Formaldehyde is a naturally occurring organic compound composed of carbon, hydrogen and oxygen with a simple chemical structure of CH2O. It is a highly reactive and colorless gas with a strong odour small. It has been classified by the International Agency for Research on Cancer (IARC), a divison of the World health organization (WHO) as a carcinogen (Category 1) to humans and animals. Exposure to formaldehyde emissions can leads to various effect especially to health related problems. The most common effects are irritation to the eyes, nose, throat and skin sensitization. It can also increase breathing problem for people with health conditions like asthma. Besides that, long term formaldehyde exposure in high doses can cause chronic toxicity and cancer of nasopharynx and leukemia. According to the IARC, formaldehyde less than 0.1 ppm is undetectable by smell but at concentrations between 0.1 ppm and 0.5 ppm formaldehyde can be detected by the pungent odour, with some sensitive individuals will experience a slight irritation to the eyes, nose and throat. At level between 0.5 to 1.0 ppm, most people will experience sensory irritation (i.e., eyes, nose, and throat), while at higher concentration exposure, usually above 1.0 ppm, it will cause extreme discomfort.

The biggest source of formaldehyde emission is from building materials, paints, insulations and furniture materials. For instance, formaldehyde based resins are used to bind the composite wood products such particleboard, medium density fibreboard and plywood to produce cabinets, flooring materials and wall panels. There are various type of formaldehyde based resin that was used in wood composites depending to the end products but urea formaldehyde resins are the most predominant which covers around 85% of the total worldwide. Urea formaldehyde resins are widely used due to their cost effective, fast curing, water solubility, colorless and ease of use under a wide range of press conditions. However, the biggest downside of urea formaldehyde resins are formaldehyde emission into the environment during curing due to unreacted monomer and long term resin degradation (hydrolysis).

It must also be noted that wood itself is a natural material that contains formaldehyde and can contributes to formaldehyde emission. Formaldehyde in wood can be detetected from the main components of woods such as cellulose, hemicellulose, lignin and extractives. The formaldehyde emission from solid wood increases at elevated and prolonged heating times during wood processing including drying and pressing. However, formaldehyde emissions from wood itself is not expected to be a significant contributor to the total amount of the emissions from composite wood panels.

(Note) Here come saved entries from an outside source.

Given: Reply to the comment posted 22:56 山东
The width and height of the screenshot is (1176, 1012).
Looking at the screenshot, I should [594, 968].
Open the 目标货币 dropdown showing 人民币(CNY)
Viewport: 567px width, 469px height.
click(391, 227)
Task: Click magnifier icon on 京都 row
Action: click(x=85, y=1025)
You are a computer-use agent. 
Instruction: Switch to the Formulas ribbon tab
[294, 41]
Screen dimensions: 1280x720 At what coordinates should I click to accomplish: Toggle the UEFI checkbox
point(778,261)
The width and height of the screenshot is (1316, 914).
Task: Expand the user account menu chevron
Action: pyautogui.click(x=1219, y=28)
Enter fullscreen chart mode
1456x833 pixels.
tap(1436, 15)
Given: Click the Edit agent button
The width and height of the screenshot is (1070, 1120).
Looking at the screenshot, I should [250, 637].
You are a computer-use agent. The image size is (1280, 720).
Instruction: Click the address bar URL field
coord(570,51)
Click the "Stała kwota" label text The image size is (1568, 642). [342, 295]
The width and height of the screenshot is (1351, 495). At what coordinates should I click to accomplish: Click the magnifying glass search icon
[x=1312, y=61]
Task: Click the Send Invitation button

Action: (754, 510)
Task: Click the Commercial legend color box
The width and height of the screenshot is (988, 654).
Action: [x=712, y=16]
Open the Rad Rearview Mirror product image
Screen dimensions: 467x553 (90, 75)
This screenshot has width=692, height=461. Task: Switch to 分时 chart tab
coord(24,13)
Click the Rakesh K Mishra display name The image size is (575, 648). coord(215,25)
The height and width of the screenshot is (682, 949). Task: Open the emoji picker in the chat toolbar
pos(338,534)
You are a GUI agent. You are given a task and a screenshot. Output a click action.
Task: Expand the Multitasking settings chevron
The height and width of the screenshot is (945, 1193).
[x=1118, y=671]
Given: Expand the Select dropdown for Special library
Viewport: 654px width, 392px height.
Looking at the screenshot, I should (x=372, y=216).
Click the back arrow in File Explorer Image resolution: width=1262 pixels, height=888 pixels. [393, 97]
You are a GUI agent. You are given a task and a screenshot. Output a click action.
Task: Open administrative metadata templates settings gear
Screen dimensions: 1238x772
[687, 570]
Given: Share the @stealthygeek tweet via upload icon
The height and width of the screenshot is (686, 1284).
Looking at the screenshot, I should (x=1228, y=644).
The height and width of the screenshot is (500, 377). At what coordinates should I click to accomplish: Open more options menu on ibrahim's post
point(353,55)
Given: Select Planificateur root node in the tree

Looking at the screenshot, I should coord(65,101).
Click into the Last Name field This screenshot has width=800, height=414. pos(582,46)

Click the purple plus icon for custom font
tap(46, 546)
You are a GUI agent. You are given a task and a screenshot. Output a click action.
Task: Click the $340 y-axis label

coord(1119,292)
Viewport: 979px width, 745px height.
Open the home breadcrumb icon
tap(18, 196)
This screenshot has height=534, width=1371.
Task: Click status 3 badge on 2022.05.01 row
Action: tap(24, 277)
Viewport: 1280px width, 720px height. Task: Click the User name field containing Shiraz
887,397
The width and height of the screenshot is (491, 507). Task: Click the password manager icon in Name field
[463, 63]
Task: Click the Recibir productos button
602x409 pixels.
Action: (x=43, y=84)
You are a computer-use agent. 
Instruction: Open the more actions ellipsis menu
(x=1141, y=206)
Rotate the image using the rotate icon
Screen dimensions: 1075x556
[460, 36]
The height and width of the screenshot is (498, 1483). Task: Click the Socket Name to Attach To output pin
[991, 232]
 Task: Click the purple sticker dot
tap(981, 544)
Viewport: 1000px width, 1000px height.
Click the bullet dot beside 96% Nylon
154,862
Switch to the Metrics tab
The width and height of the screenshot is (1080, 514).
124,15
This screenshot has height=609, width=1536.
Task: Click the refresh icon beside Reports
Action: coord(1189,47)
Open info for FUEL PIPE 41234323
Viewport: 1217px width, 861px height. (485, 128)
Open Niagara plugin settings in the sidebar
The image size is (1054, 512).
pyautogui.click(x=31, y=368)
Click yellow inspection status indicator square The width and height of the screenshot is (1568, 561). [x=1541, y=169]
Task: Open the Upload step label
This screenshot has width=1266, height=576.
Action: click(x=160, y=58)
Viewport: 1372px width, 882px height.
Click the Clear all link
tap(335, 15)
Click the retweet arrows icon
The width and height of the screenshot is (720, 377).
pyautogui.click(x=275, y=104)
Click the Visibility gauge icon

Many countries around the world have imposed strict regulations and standards regarding formaldehyde emission from wood panels. Therefore, there are four major strategies that have been applied by the industries to minimize the formaldehyde emission such as 1) reduction of formaldehyde content in resin formulation, while attempting to maintain adhesive performance, 2) addition of formaldehyde scavengers to resin or wood particles, having the negative effect of consuming formaldehyde prior to resin cure, 3) implementation of surface treatments after board production, and 4) use of alternative adhesive systems with reduced or no emissions, with an impact on product cost and/or performance.

Carvalho, L., Magalhães, F., & Ferra, J. (2012). Formaldehyde emissions from wood-based panels-Testing methods and industrial perspectives. Formaldehyde: chemistry, applications and role in polymerization, 1-45.

Salem, M. Z. M., & Böhm, M. (2013). Understanding of formaldehyde emissions from solid wood: An overview. BioResources, 8(3), 4775-4790.